> _GIVEN TEXT_:

****

It was with this advertisement in The Stage magazine in March 1994 that the machine that would produce the Spice Girls began to grind. The father-son team of Bob and Chris Herbert — plus some deep-pocketed investors — placed this ad in hopes of finding their next financial windfall.
Hundreds of women applied, and the men settled on five: Victoria Adams (a theatre kid from upper-class Hertfordshire), Melanie Brown (a Caribbean-English former resort dancer), Melanie Chisholm (a trained dancer who once sang backup for Bryan Adams), Geri Halliwell (a model and former nightclub dancer), and Emma Bunton (a struggling actress, who actually replaced original member Michelle Stephenson, who was reportedly fired for not having as much drive as the other members).
These women were handpicked not for their vocal prowess — their collective skill level hovers somewhere between Britney Spears and Selena Gomez territory. Their voices are capable, even pretty at times, but almost always overproduced. Richard Stannard, the man who would co-produce their first album, Spice, recalled upon meeting them: “You didn't care if they were in time with the dance steps or whether one was overweight or one wasn't as good as the others. It was something more. It just made you feel happy. Like great pop records.”
The Spice Girls (first named Touch) were part of a new experiment. The girl-group formula remained untested — or at least unsuccessful — in the U.K. And as the Herberts watched American groups like TLC and En Vogue dominate the charts, they wanted in. Pop groups rarely shared any of the power with the all-male producers, managers, and record label executives running every aspect of the show — from songwriting to wardrobe. But the Spice Girls, despite their inexperience in all of these areas, were intent on controlling the narrative from the beginning. And by fighting for it, they created their legacy.

****

> _SUPPLIED MATERIAL_:
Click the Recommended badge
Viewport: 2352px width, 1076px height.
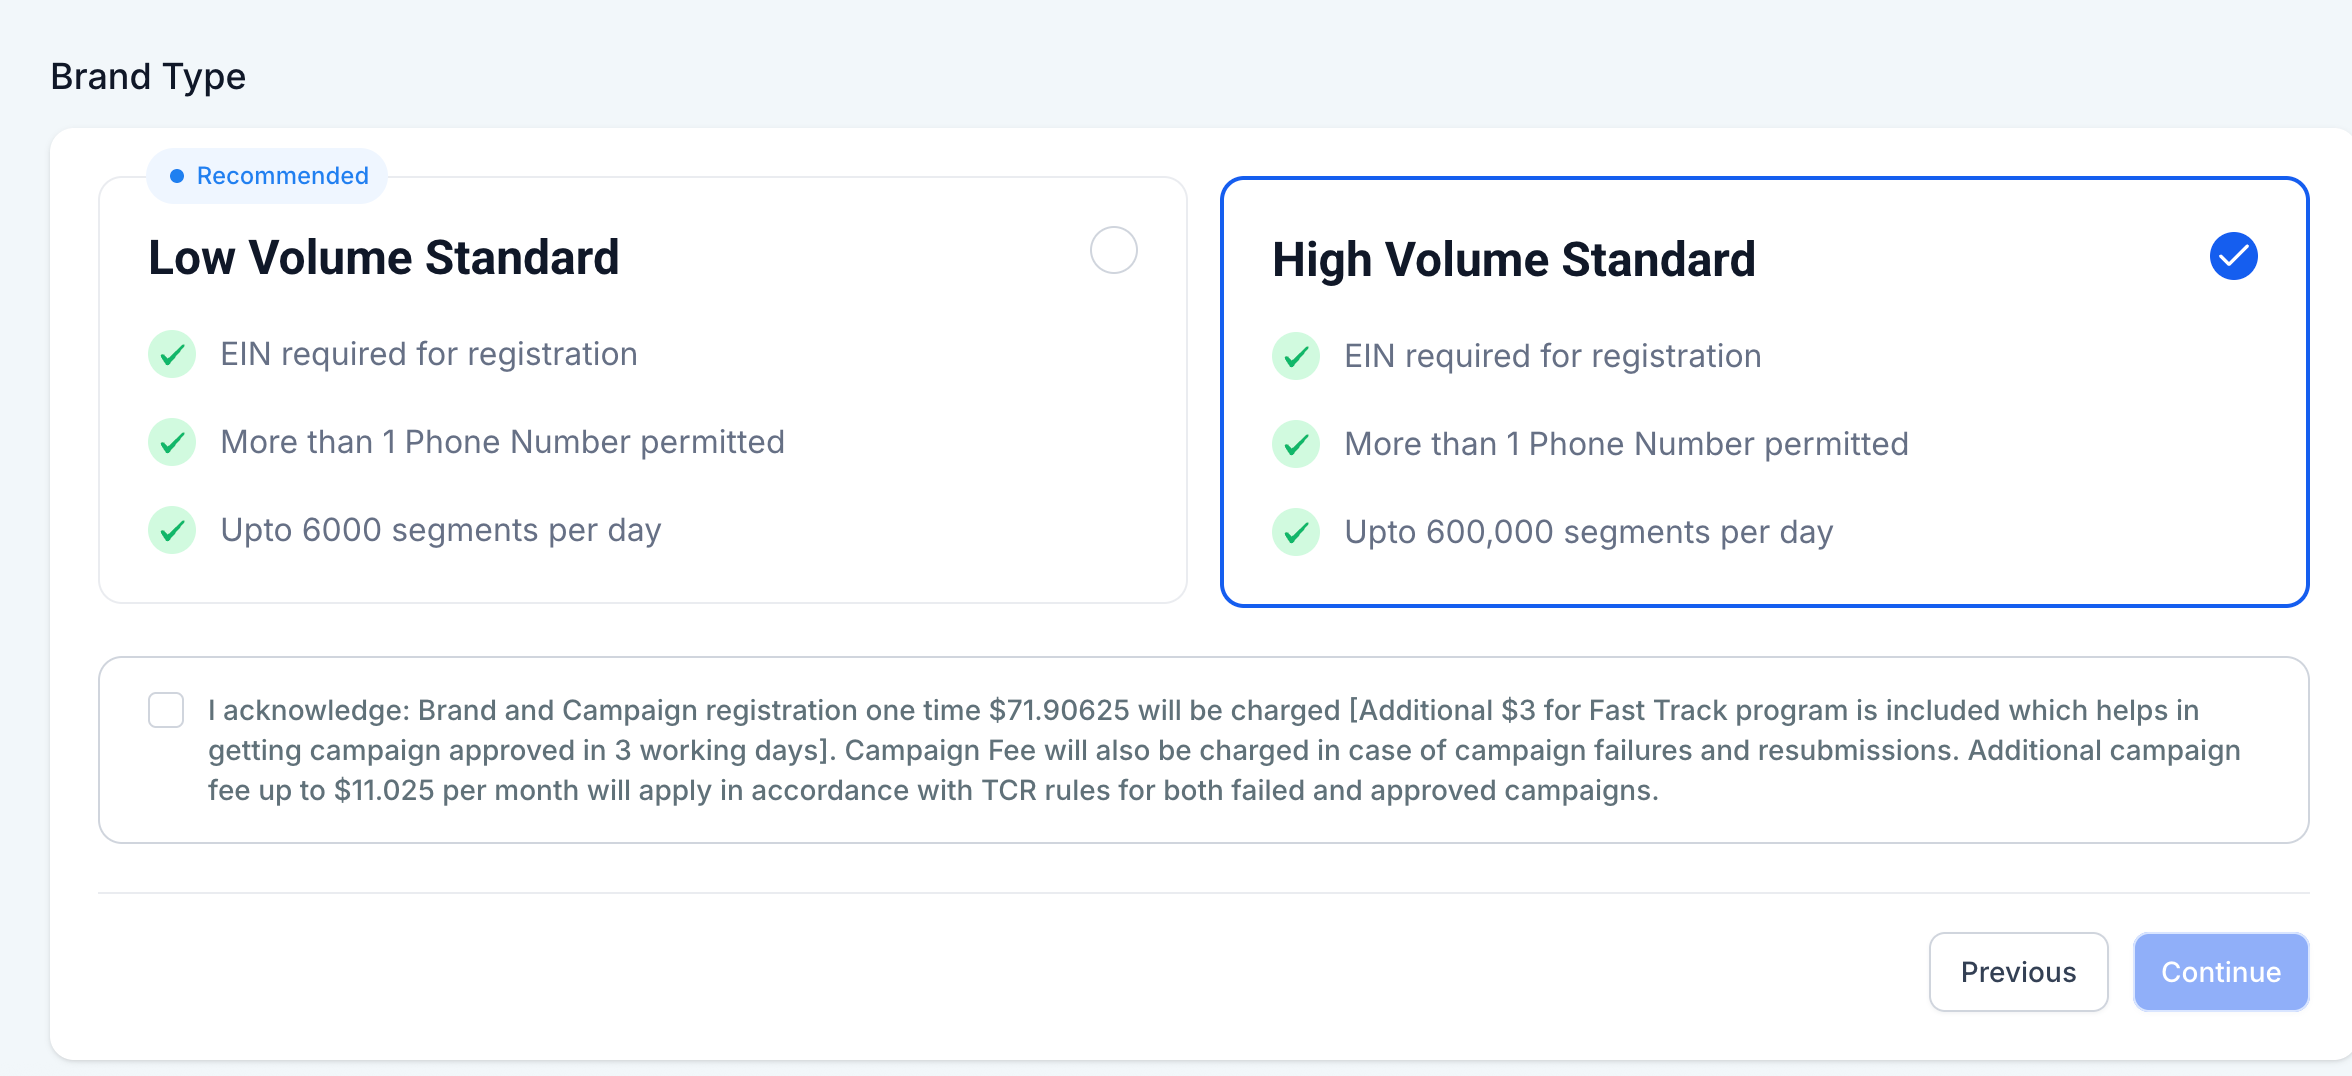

****

> _WHAT THIS EXERCISE ASKS_:
**1.** List the five women the Herberts chose from the applicants, according to the Spice Girls passage.
**2.** Transcribe the Spice Girls passage word for word, from "Hundreds of women" up to and including "the other members).".

> _ANSWER SET_:
**1.**
Victoria Adams
Melanie Brown
Melanie Chisholm
Geri Halliwell
Emma Bunton

**2.**
Hundreds of women applied, and the men settled on five: Victoria Adams (a theatre kid from upper-class Hertfordshire), Melanie Brown (a Caribbean-English former resort dancer), Melanie Chisholm (a trained dancer who once sang backup for Bryan Adams), Geri Halliwell (a model and former nightclub dancer), and Emma Bunton (a struggling actress, who actually replaced original member Michelle Stephenson, who was reportedly fired for not having as much drive as the other members).